MiniMax Image Understanding Skill
Use this skill when you need to analyze, describe, or extract information from images.
How to Use
Call the understand_image tool directly with a prompt and image URL:
code
understand_image({
prompt: "Your question about the image",
image_url: "https://example.com/image.png"
})
When to Use
Use understand_image when:
- •Screenshots: Error messages, UI issues, code in screenshots
- •Visual content: Photos, diagrams, charts, graphs
- •Documents: Extracting text from images (OCR), understanding layouts
- •UI/UX analysis: Evaluating designs, identifying components
- •Visual debugging: Understanding visual bugs or layout issues
When NOT to Use
Do NOT use understand_image when:
- •Image is already described in the conversation
- •The image is a simple icon or emoji you recognize
- •No image is provided or the image URL is inaccessible
- •Redundant with existing context (e.g., file contents already visible)
Usage
code
understand_image({
prompt: "What do you see in this image?",
image_url: "https://example.com/screenshot.png"
})
API Details
Endpoint: POST {api_host}/v1/coding_plan/vlm
Request Body:
json
{
"prompt": "Your question about the image",
"image_url": "data:image/jpeg;base64,/9j/4AAQ..."
}
Response Format:
json
{
"content": "AI analysis of the image...",
"base_resp": {
"status_code": 0,
"status_msg": "success"
}
}
Image Processing
The tool automatically handles three types of image inputs:
- •
HTTP/HTTPS URLs: Downloads the image and converts to base64
- •Example:
https://example.com/image.jpg
- •Example:
- •
Local file paths: Reads local files and converts to base64
- •Absolute:
/Users/username/Documents/image.png - •Relative:
images/photo.png - •Removes
@prefix if present
- •Absolute:
- •
Base64 data URLs: Passes through existing base64 data
- •Example:
data:image/png;base64,iVBORw0KGgo...
- •Example:
Image Formats
Supported:
- •JPEG (.jpg, .jpeg)
- •PNG (.png)
- •WebP (.webp)
Not supported:
- •PDF, GIF, PSD, SVG, and other formats
Crafting Effective Prompts
For Descriptions
- •"Describe what's in this image in detail"

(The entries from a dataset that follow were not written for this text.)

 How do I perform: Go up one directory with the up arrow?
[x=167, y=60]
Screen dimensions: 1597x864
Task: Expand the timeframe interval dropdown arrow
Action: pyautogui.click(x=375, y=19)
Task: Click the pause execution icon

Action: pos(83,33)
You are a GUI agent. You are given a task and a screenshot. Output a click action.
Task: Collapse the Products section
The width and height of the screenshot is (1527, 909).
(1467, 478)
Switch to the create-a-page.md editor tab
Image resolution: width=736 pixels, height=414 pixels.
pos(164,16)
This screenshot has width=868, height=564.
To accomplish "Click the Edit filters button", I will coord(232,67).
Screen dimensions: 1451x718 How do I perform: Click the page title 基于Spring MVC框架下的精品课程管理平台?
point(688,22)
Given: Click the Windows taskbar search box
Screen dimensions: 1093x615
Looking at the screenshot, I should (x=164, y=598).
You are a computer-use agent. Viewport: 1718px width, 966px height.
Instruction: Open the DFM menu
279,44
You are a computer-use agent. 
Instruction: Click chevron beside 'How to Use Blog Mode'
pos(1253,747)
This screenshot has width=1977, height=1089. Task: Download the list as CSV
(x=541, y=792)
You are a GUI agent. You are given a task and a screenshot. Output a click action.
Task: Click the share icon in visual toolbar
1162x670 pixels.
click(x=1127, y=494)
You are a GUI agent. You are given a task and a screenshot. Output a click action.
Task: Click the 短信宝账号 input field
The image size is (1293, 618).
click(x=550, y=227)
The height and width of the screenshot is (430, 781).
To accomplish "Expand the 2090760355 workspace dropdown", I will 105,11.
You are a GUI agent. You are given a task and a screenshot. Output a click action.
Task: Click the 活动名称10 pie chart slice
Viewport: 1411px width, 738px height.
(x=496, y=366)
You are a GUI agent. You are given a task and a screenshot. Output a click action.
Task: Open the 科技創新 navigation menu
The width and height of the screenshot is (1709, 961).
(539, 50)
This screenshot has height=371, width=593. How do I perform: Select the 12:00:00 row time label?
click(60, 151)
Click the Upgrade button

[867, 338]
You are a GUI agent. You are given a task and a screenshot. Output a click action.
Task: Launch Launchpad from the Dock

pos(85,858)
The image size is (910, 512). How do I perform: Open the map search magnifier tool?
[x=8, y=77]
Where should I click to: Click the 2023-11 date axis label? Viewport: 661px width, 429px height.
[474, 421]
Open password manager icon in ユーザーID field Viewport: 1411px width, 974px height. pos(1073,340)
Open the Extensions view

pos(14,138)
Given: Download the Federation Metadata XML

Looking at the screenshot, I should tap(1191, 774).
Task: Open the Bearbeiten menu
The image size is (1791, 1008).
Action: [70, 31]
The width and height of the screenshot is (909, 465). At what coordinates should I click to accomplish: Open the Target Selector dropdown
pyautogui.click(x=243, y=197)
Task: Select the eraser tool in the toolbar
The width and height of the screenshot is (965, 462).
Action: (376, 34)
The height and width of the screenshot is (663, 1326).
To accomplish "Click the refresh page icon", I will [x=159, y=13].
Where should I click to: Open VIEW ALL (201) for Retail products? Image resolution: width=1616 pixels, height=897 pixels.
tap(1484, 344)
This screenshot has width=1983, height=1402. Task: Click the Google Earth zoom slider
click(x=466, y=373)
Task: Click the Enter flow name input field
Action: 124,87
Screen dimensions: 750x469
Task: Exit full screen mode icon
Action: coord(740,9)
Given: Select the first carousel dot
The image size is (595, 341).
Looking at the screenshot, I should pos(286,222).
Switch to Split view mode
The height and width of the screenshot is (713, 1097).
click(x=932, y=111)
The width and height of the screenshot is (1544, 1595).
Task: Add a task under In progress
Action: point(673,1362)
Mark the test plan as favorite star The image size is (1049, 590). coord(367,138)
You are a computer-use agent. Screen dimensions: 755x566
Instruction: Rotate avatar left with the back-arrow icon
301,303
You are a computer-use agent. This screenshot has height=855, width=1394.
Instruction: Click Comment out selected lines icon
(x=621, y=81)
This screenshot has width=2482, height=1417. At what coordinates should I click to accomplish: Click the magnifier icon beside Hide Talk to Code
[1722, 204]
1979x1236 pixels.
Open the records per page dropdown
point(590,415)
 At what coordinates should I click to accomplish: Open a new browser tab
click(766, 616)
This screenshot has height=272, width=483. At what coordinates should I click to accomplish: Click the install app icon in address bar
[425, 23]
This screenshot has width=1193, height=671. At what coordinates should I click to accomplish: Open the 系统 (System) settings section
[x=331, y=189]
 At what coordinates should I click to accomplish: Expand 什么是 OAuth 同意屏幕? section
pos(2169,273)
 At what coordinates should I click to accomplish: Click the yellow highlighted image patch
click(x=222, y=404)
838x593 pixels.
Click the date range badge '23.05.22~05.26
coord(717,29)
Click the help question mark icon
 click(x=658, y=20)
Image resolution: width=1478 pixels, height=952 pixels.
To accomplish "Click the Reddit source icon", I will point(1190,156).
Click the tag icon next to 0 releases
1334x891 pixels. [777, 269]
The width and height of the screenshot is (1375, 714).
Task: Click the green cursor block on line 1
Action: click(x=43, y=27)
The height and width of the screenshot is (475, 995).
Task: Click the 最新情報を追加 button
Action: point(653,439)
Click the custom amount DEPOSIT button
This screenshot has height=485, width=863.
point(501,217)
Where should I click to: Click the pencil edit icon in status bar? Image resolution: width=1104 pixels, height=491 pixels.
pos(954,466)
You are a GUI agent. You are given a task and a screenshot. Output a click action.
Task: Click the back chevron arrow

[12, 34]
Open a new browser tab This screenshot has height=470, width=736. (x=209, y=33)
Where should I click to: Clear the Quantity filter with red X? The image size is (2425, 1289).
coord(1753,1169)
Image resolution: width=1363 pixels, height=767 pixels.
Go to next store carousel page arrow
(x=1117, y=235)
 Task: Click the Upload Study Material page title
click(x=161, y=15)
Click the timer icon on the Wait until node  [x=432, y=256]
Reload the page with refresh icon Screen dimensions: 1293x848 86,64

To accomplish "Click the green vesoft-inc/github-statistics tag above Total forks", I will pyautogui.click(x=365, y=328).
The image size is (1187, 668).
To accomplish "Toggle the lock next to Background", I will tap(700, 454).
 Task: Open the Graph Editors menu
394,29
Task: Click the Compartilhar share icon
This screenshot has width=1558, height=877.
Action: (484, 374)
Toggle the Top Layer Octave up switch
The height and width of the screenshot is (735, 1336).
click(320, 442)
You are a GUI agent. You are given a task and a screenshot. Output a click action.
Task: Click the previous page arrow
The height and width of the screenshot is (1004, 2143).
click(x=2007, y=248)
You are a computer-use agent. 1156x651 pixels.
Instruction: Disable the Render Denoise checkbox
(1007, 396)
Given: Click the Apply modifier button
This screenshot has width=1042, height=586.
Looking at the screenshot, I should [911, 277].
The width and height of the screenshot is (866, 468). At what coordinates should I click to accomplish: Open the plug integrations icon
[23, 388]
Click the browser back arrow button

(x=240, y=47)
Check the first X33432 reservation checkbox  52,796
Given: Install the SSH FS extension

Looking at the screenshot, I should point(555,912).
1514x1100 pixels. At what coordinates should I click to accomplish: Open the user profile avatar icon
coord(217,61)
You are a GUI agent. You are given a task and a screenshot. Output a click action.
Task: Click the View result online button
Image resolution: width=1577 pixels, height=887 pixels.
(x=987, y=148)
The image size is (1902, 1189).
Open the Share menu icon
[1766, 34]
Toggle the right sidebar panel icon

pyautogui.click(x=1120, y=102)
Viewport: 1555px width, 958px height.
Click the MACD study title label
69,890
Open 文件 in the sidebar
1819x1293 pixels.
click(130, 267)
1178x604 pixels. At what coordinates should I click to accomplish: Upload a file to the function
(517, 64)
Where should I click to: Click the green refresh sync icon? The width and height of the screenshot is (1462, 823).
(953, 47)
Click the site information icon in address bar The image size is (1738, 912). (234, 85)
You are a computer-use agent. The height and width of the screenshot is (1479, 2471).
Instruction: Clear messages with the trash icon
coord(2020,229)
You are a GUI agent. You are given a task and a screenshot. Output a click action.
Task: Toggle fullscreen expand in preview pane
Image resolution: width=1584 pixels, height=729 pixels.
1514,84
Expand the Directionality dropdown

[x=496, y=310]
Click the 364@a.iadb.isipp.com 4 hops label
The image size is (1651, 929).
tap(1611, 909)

- •"What is the main subject of this image?"
- •"Describe the visual style and composition"
For Code/Technical
- •"What code is shown in this screenshot?"
- •"Extract all text from this image"
- •"Identify the UI framework/components used"
For Analysis
- •"Analyze this UI design. What is working well and what could be improved?"
- •"What emotions or mood does this image convey?"
- •"Compare this design to Material Design principles"
For OCR/Text Extraction
- •"Extract all text from this image"
- •"Read the error message in this screenshot"
- •"What does the label say in this image?"
Examples
Error Analysis
code
understand_image({
prompt: "What is the error message and where is it located in this screenshot?",
image_url: "./error-screenshot.png"
})
Code Screenshot
code
understand_image({
prompt: "What code is shown in this screenshot? Please transcribe it exactly.",
image_url: "https://example.com/code.png"
})
Design Review
code
understand_image({
prompt: "Analyze this UI design. What is working well and what could be improved?",
image_url: "https://example.com/mockup.png"
})
OCR
code
understand_image({
prompt: "Extract all text from this image",
image_url: "/Users/username/Documents/scan.png"
})
Tips
- •Be specific in your prompt about what you want to know
- •Mention format if you need structured output (e.g., "list all elements")
- •Include context if the image is part of a larger task
- •For screenshots, specify if you need full-page or just a specific area
- •Complex analysis may trigger a confirmation prompt (analyze, extract, describe, recognize, transcribe, read)
Error Handling
- •Status code 1004: Authentication error - check API key and region
- •Status code 2038: Real-name verification required
- •Invalid image: File doesn't exist or URL is inaccessible
- •Unsupported format: Image format not in JPEG, PNG, WebP